Traceback (most recent call last):
  File "test_ddgan.py", line 272, in <module>
    sample_and_test(args)
  File "test_ddgan.py", line 186, in sample_and_test
    fake_sample = sample_from_model(pos_coeff, netG, args.num_timesteps, x_t_1,T,  args)
  File "test_ddgan.py", line 123, in sample_from_model
    x_0 = generator(x, t_time, latent_z)
  File "/home/manisha.padala/venv/lib/python3.8/site-packages/torch/nn/modules/module.py", line 727, in _call_impl
    result = self.forward(*input, **kwargs)
  File "/home/manisha.padala/gan/denoising-diffusion-gan/score_sde/models/ncsnpp_generator_adagn.py", line 322, in forward
    h = modules[m_idx](hs[-1], temb, zemb)
  File "/home/manisha.padala/venv/lib/python3.8/site-packages/torch/nn/modules/module.py", line 727, in _call_impl
    result = self.forward(*input, **kwargs)
  File "/home/manisha.padala/gan/denoising-diffusion-gan/score_sde/models/layerspp.py", line 279, in forward
    h = self.act(self.GroupNorm_0(x, zemb))
  File "/home/manisha.padala/venv/lib/python3.8/site-packages/torch/nn/modules/module.py", line 727, in _call_impl
    result = self.forward(*input, **kwargs)
  File "/home/manisha.padala/gan/denoising-diffusion-gan/score_sde/models/layerspp.py", line 61, in forward
    out = gamma * out + beta
RuntimeError: CUDA out of memory.
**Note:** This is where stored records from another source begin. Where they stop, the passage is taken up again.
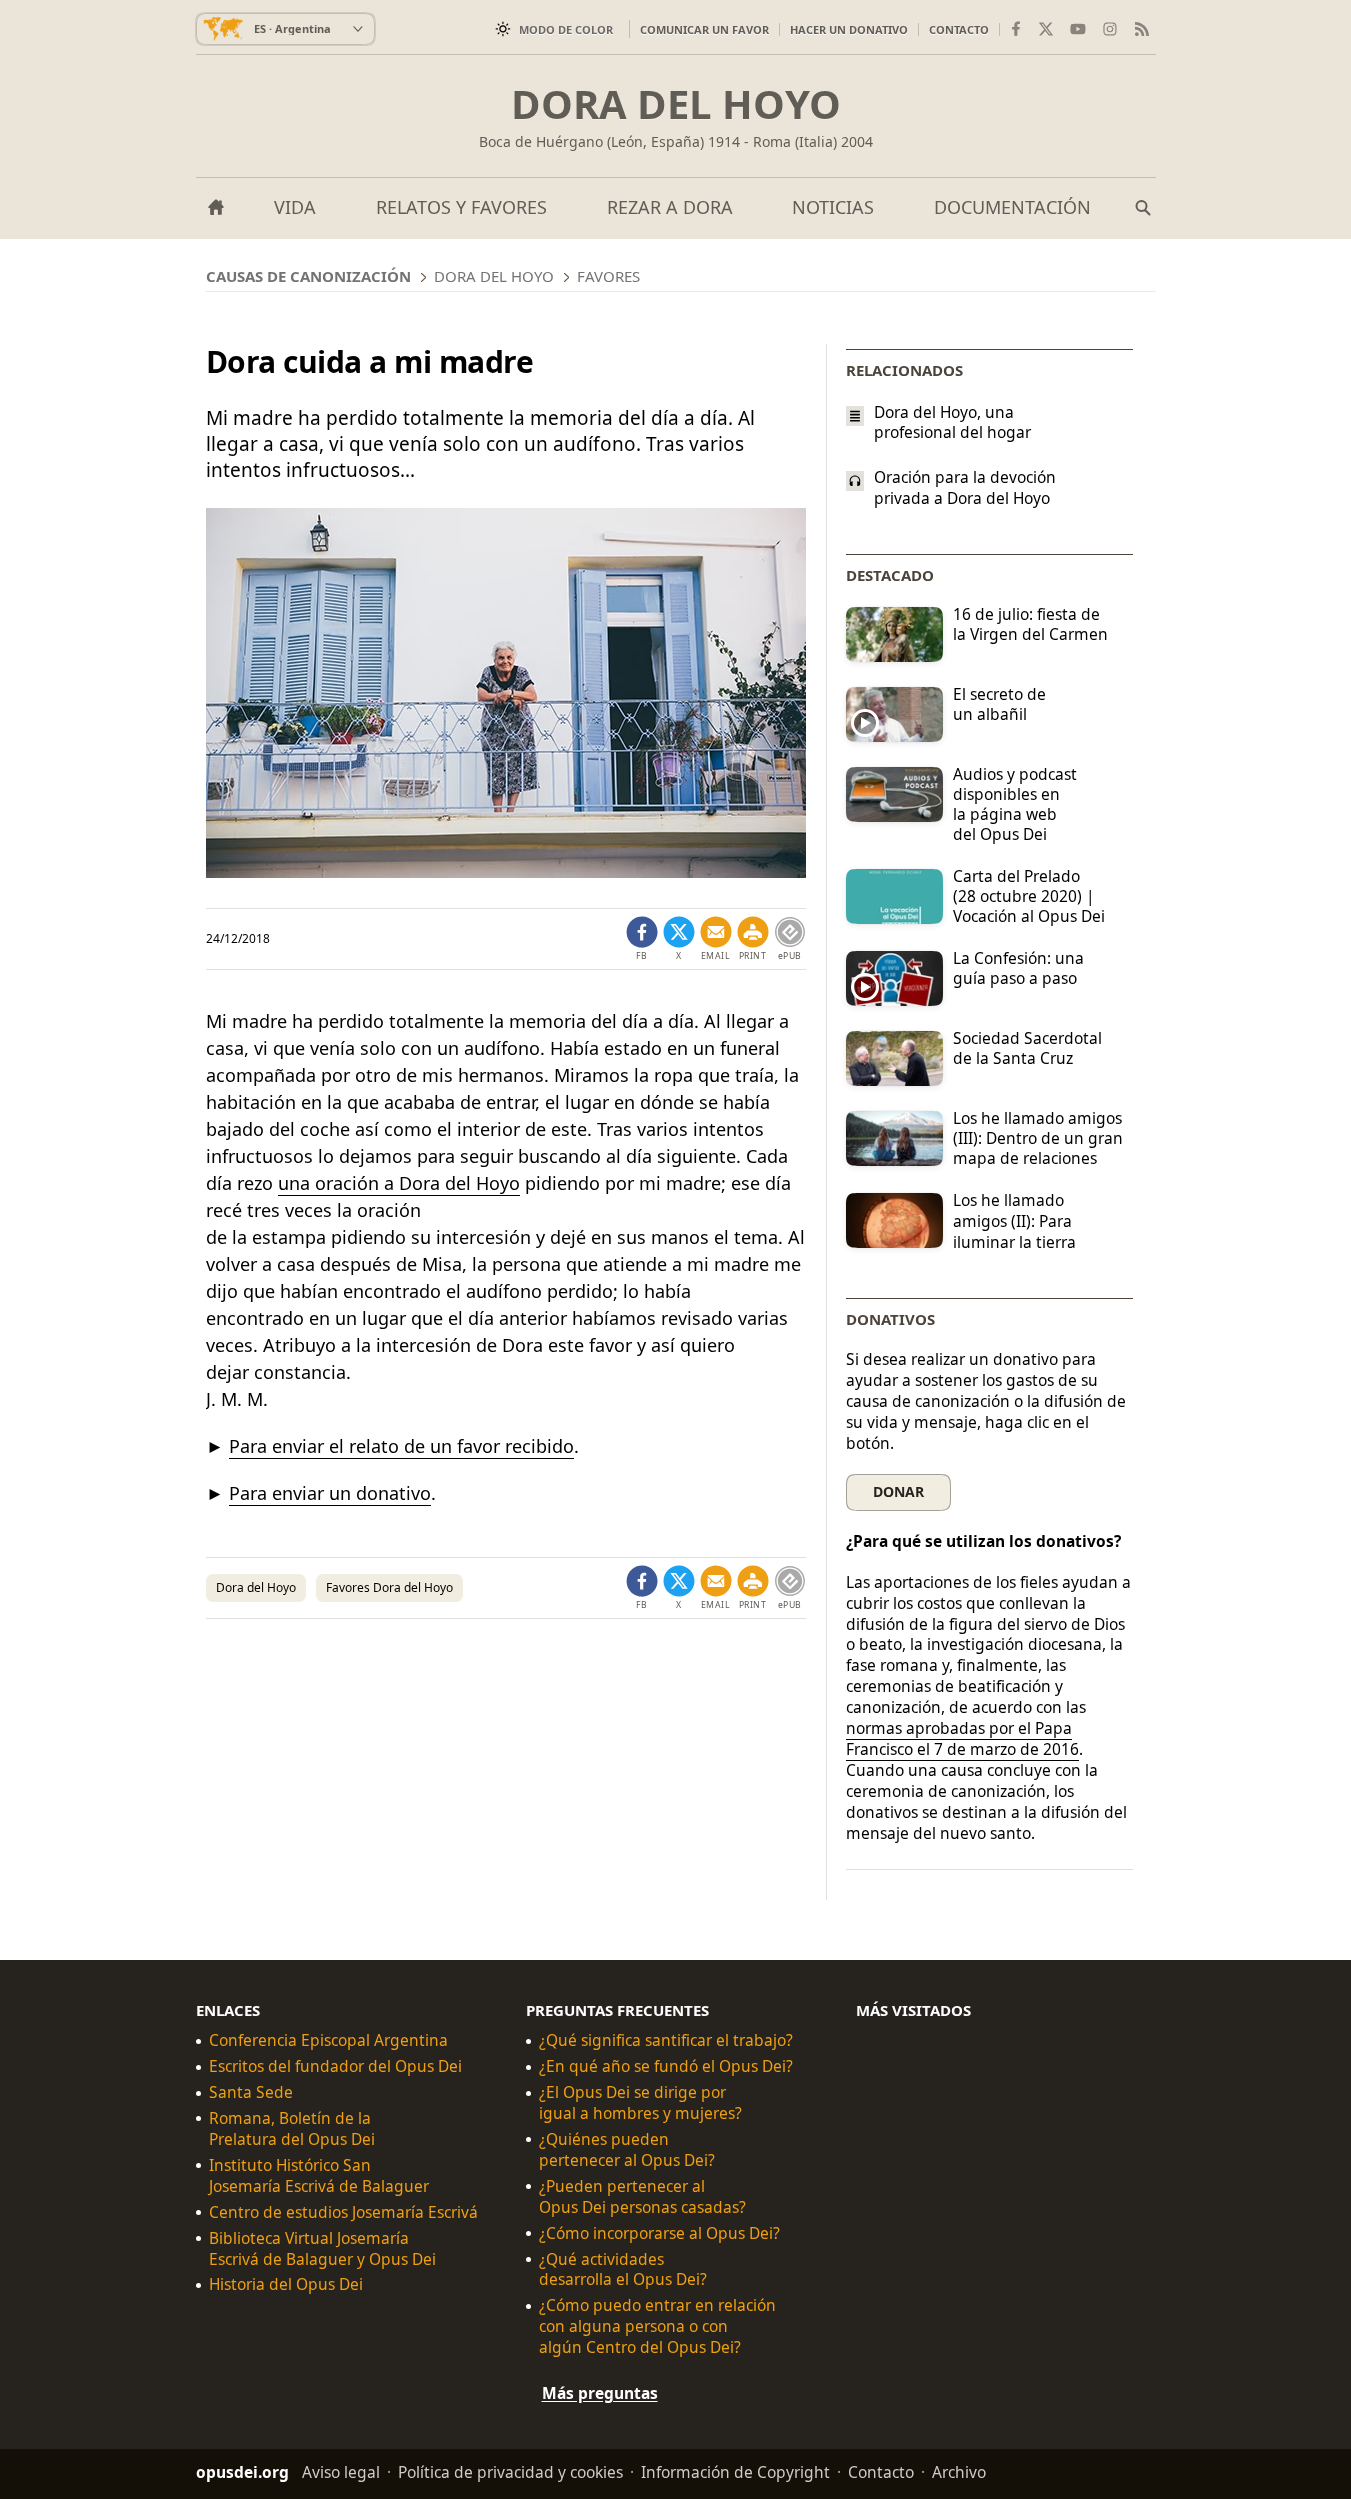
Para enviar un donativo (330, 1493)
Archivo (959, 2472)
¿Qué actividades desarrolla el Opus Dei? (623, 2269)
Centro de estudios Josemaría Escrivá (343, 2211)
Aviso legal (341, 2472)
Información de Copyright (735, 2472)
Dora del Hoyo (676, 104)
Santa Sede (251, 2092)
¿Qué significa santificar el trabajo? (666, 2040)
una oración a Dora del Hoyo (399, 1183)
Tried to allocate 3.12 GiB (GPU 0; 10.76 GiB total capacity; 6.70 GiB already allocated; 3.06 GiB free; 6.70 GiB reserved in total by PyTorch)
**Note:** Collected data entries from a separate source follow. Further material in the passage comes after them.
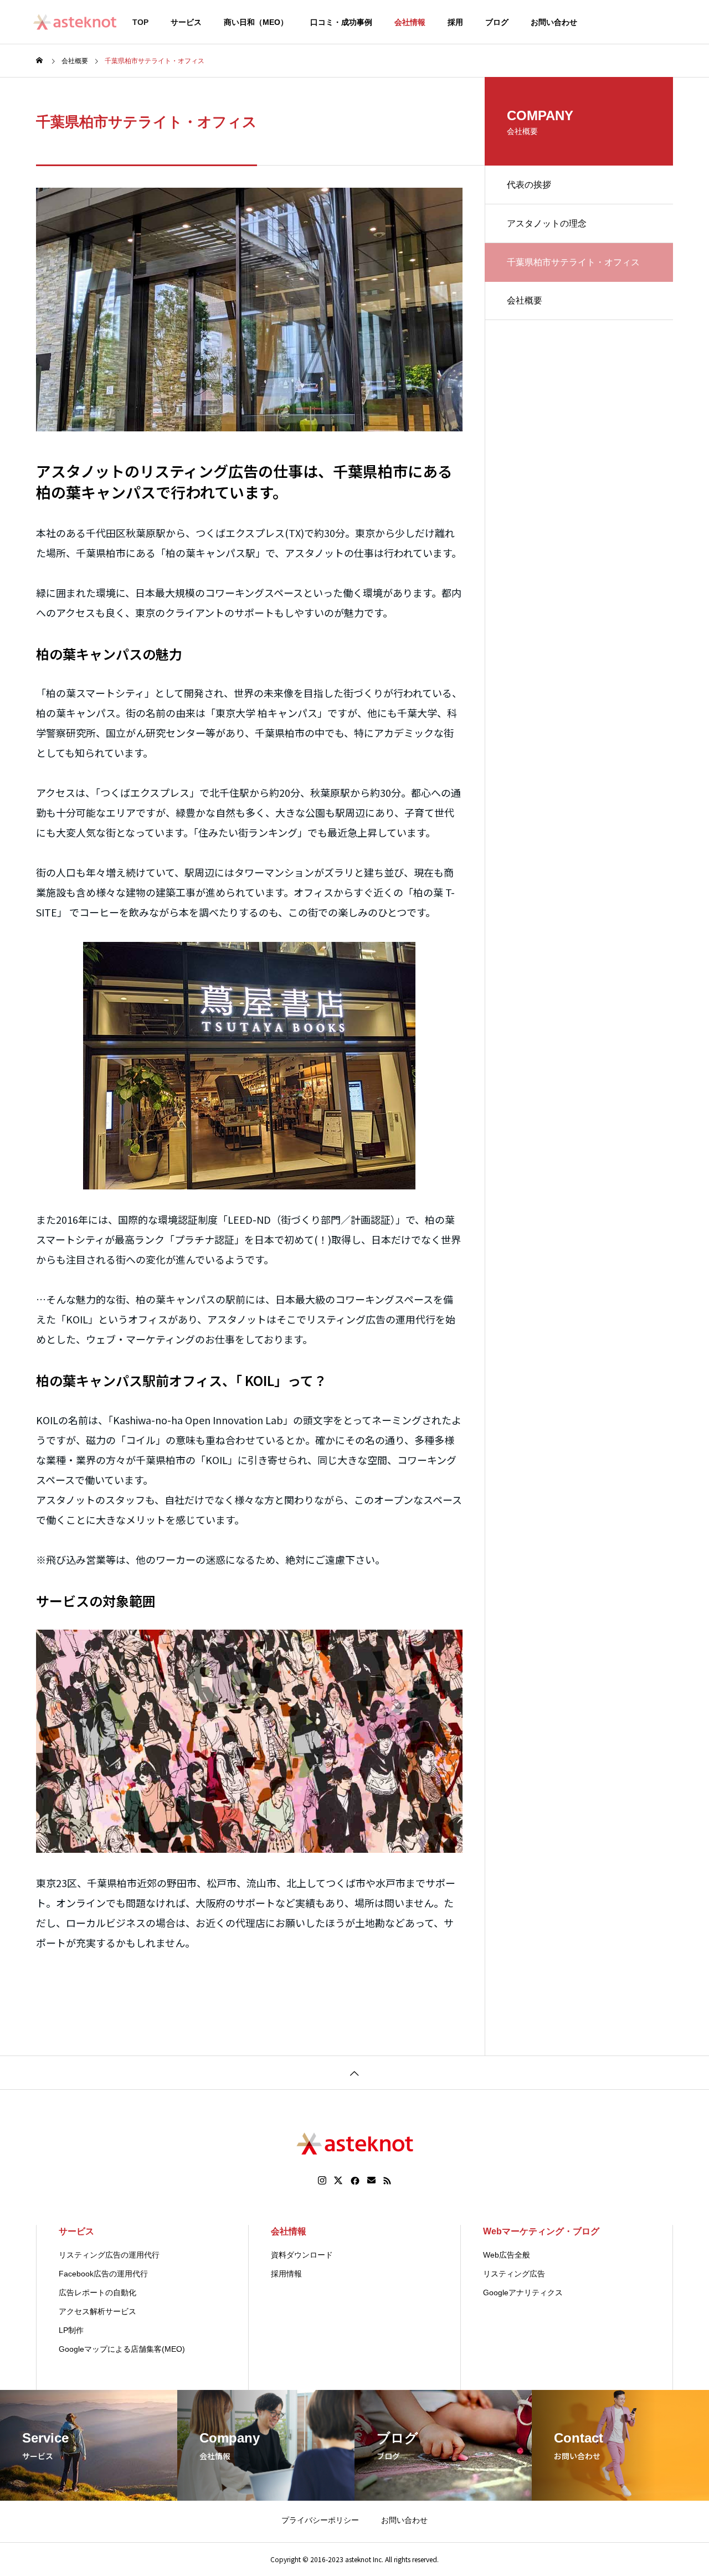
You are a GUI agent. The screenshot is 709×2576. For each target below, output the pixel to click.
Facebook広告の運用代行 (103, 2273)
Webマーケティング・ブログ (541, 2231)
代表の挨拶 (529, 184)
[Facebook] (355, 2180)
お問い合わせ (554, 22)
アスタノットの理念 (547, 223)
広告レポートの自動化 (97, 2292)
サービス (186, 22)
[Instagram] (322, 2180)
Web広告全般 (506, 2254)
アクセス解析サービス (97, 2311)
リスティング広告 (514, 2273)
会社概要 (524, 300)
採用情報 (286, 2273)
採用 (455, 22)
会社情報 (409, 22)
In both the cases the system could't somehow allocate 3.12 GiB

VedantDere0104 commented 2 years ago

set --batch_size 100 in test_ddgan.py

KomputerMaster64 commented 2 years ago

Thank you for the tip. I wanted to know how to generate more images (to have unique 100 or 200 images), given that the running the test file prints out the same images for the given batch size

VedantDere0104 commented 2 years ago

https://github.com/NVlabs/denoising-diffusion-gan/blob/6818ded6443e10ab69c7864745457ce391d4d883/test_ddgan.py#L131 remove the seed

lavender9527 commented 1 month ago

set --batch_size 100 in test_ddgan.py

It's true, the Readme.md didn't mention to add a value of parameter --batch_size in the stage of test, but without a V100 GPU we should.